(EXERCISE): Below are some records; output exactly the lines from the line with "Introduction (52, 71)" to the line with "Details (58, 516)", both ends kept, and nothing more.

(LISTED ENTRIES):
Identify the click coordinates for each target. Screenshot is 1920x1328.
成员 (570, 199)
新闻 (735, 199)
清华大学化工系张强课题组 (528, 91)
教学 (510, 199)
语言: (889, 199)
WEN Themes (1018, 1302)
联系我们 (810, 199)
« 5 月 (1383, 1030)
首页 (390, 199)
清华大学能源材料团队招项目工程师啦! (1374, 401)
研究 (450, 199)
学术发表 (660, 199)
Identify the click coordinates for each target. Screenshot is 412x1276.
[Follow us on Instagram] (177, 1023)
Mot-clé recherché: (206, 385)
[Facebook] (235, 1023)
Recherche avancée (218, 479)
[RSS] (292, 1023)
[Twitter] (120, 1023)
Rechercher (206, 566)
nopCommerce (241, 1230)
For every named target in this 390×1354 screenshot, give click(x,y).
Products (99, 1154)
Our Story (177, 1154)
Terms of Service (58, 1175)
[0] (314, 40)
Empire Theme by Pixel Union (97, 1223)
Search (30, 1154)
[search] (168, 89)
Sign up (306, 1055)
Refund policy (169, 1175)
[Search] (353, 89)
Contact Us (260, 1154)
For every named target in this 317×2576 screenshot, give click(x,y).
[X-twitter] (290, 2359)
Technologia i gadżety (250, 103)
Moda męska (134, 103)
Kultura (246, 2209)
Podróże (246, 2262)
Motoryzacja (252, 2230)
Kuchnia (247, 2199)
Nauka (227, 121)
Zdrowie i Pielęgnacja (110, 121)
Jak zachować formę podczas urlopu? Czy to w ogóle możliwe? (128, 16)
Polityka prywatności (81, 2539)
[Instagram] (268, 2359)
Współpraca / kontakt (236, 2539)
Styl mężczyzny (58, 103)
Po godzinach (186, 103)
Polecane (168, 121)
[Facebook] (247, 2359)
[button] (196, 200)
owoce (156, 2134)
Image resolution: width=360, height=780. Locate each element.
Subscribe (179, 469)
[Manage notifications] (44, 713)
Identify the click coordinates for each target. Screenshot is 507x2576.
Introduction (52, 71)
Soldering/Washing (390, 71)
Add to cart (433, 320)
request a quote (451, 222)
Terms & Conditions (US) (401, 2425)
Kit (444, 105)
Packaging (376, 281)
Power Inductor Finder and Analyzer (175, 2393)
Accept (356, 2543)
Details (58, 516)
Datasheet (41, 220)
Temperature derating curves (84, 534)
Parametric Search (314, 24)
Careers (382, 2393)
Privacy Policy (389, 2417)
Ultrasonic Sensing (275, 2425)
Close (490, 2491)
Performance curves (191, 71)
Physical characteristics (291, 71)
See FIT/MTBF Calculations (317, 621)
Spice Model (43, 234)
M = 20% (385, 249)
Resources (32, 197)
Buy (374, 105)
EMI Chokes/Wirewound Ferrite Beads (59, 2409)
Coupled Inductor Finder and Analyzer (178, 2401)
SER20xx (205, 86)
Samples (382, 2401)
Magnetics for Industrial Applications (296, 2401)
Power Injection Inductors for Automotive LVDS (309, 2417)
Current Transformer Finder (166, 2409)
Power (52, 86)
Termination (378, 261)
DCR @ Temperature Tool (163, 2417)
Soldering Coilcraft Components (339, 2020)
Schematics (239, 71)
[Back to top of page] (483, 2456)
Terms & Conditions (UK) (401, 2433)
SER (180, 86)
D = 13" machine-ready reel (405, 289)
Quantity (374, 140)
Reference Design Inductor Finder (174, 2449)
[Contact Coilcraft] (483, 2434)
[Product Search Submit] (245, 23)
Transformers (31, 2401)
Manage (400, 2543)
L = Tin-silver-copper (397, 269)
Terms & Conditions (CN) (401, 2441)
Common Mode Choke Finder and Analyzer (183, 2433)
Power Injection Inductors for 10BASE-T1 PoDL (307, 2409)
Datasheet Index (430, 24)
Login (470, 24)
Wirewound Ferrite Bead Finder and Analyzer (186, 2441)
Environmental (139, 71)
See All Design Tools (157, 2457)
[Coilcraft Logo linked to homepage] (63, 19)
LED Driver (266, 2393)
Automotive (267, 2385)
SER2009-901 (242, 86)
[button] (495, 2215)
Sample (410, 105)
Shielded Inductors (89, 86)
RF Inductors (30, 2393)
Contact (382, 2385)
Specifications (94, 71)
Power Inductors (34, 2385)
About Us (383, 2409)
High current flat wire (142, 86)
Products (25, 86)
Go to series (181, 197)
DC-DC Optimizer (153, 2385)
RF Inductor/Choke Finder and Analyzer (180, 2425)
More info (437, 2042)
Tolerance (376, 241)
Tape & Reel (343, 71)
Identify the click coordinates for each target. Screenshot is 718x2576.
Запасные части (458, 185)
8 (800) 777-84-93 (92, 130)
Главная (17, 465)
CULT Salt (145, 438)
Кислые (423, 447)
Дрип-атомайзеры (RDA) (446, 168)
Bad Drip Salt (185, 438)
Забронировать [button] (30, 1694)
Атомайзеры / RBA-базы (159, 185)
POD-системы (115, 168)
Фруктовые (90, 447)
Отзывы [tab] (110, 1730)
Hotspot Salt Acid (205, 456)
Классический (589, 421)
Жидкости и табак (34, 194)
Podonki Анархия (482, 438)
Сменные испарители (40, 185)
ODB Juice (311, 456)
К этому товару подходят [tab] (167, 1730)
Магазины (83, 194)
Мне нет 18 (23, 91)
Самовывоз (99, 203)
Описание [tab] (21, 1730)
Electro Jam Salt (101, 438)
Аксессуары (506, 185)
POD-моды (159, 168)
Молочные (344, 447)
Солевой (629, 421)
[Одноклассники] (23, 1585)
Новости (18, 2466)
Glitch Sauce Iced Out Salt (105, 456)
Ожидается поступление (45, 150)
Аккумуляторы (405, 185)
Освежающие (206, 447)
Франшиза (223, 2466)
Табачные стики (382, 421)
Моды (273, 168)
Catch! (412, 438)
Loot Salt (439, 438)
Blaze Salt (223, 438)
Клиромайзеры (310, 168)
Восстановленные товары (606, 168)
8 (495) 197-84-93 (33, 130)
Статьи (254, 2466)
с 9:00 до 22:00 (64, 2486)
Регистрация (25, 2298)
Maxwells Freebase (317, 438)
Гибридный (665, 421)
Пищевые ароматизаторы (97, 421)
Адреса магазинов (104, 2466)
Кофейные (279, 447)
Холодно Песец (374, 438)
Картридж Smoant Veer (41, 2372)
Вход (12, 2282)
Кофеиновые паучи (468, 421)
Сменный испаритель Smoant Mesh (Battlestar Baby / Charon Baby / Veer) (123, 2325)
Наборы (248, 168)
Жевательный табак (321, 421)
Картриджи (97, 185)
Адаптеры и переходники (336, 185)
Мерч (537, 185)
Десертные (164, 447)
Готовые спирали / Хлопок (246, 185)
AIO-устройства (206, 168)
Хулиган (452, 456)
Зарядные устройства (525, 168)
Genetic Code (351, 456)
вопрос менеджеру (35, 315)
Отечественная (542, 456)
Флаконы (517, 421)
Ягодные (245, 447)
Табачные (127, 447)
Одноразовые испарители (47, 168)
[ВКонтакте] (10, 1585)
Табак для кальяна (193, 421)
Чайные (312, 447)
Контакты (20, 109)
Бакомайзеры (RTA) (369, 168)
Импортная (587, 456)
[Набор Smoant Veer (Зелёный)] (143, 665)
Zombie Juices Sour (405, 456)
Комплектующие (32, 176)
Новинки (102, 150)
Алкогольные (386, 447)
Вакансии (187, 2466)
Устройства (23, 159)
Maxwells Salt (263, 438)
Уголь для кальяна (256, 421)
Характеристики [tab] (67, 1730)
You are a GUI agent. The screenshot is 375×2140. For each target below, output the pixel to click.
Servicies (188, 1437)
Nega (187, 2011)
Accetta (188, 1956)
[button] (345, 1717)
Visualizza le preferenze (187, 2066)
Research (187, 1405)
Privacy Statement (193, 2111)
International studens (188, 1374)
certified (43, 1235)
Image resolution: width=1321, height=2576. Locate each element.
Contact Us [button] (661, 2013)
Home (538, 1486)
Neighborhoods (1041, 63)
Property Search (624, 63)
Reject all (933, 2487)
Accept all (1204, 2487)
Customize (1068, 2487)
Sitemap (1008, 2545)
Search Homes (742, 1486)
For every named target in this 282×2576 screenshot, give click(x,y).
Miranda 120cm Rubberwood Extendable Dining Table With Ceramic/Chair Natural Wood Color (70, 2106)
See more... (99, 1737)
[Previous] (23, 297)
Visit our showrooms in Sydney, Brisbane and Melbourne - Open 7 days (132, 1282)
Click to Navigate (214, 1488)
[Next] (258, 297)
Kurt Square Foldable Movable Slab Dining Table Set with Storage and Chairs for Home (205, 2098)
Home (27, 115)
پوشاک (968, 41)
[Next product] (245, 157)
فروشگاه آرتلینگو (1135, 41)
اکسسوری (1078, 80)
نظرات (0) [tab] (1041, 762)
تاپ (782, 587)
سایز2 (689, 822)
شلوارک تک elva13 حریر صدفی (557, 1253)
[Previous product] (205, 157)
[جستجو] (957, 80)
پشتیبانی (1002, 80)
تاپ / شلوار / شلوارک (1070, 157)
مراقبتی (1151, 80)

(RESULT FOR THIS TASK):
Introduction (52, 71)
Soldering/Washing (390, 71)
Add to cart (433, 320)
request a quote (451, 222)
Terms & Conditions (US) (401, 2425)
Kit (444, 105)
Packaging (376, 281)
Power Inductor Finder and Analyzer (175, 2393)
Accept (356, 2543)
Details (58, 516)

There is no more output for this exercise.